The project was completed in late 2019 and the static pressure in the plenum has never consistently reached the 80 Pa set point. There has been multiple inspections and heated conversations over who is to blame.
On the client side, Heathrow are clearly disgruntled at the increased energy demand of the fans, currently running at 100% (with no redundancy) and not meeting operating conditions. The operational engineering team within the terminal believe it to be a lack of capacity from the newly installed EC fans.
On the contractor side, they believe the fans are being ‘choked’ through poor cleaning and maintenance of the frost coil and bag filters that are the in the system and that the design is as specified by the original project scope.

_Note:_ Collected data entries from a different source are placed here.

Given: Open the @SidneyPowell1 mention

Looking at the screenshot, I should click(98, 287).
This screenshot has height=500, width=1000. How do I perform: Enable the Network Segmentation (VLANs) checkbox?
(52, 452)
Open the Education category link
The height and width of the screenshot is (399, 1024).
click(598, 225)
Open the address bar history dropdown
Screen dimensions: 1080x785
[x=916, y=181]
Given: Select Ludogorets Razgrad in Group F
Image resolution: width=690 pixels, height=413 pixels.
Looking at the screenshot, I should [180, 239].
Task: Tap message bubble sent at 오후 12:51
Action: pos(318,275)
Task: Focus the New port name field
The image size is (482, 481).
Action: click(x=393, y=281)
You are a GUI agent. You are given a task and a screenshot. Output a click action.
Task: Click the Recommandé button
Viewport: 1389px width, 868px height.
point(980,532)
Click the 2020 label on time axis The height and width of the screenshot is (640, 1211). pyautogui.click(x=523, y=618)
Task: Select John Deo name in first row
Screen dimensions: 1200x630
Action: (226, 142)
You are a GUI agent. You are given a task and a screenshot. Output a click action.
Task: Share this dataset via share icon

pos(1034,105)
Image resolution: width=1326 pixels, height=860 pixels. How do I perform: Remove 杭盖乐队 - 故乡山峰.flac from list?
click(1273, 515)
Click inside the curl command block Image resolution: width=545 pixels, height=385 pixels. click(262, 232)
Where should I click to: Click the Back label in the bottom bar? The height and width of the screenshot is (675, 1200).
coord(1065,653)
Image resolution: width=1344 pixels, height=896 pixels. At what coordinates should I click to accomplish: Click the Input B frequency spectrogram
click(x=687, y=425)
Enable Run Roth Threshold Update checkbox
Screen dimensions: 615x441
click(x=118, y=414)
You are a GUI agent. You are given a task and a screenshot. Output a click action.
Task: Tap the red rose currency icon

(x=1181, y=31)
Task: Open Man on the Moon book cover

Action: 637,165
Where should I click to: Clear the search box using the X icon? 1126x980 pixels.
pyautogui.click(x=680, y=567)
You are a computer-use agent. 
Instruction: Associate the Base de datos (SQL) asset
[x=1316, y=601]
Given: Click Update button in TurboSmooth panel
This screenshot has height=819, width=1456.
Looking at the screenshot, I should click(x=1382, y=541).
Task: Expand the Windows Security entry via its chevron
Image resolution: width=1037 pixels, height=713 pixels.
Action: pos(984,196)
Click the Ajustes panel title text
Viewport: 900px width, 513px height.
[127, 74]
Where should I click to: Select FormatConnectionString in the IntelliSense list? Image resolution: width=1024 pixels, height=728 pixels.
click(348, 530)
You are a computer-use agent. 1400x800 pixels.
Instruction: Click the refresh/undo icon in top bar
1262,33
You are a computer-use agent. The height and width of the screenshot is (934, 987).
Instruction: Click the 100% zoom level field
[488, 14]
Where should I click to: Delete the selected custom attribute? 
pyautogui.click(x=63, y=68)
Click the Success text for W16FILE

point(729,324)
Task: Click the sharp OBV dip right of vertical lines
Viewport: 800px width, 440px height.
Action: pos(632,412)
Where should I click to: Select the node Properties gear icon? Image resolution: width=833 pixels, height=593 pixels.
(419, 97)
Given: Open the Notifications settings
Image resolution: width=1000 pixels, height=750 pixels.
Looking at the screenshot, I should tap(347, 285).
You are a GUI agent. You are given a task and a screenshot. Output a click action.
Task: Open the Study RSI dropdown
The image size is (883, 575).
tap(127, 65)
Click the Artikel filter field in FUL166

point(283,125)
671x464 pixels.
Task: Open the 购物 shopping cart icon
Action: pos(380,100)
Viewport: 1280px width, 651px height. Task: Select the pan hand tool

There had been a plan to install more pressure and temperature sensors within the tunnel but at this time there is no way to measure differential pressure across the frost coil or fans. The manufacturer of the EC fans published the fan-curve data as in the figure with the two operating points based on the original project scope that was handed to them in early 2019. Original commissioning information puts the maximum allowable differential pressure across the frost coil as 50 Pa and the bag filters at 225Pa. The frost coils are currently extremely dirty and gummed with incoming material entrained in fresh air. Although DP across the frost coils cannot be directly determined the bag filters are not running at anywhere near this upper limit.
The figures below show the likely operating conditions as is, along with the two cases published by the manufacturer, IF the EC fans are performing as per the published fan-curve.
Research into original commissioning information has revealed that there is a large difference between the maximum available duty of the VSD fans removed and the smaller EC fans retrofitted. Although this extra duty is not required in ‘normal’ operating conditions (ie. if the filters and coils remain clean and with low enough DP) in the past it could have easily allowed to overcome poor cleaning and maintenance of components by simply ‘turning it up to 11’.
Following some investigation I think there to be are a number of possible outcomes, in order of likelihood, following the correct cleaning of the frost coils an replacement of bag filters:
- The system will operate correctly and pressure set point is reached. Everybody goes home happy and electricity bills reduce.
- There still lacks the sufficient pressure in the fresh air plenum. This will then cast doubt upon the EC fan capacity and likely reveal that the original scope handed to the manufacturer did not allow for the total air flow capacity of the original VSD fans; no fault of the designer. Due to the size of the project this will likely be tolerated and downstream operation strategy of AHUs will have to change from working on pressure set points to perhaps CO2 levels.
- The EC fans are found to be lacking still and only through extra monitoring of running conditions of the fans (differential pressures and air volumes) the manufacturer is held to account.
The show must go on
Despite what we may have been reading in the newspapers regards various lockdowns across the Schengen zone and wider European continent, the airline industry has been limping on and where possible, facilitating both freight and passenger movements in and out of the UK mainland. The infographic below shows the total relative numbers of passengers moving through Heathrow. For sensitivity reasons absolute numbers have been removed however it still gives an idea of the relative reactions to local lockdowns. For reference, note the significant dates below in the table whilst watching the relative movement of each country. (Click replay at the bottom of infographic to do so).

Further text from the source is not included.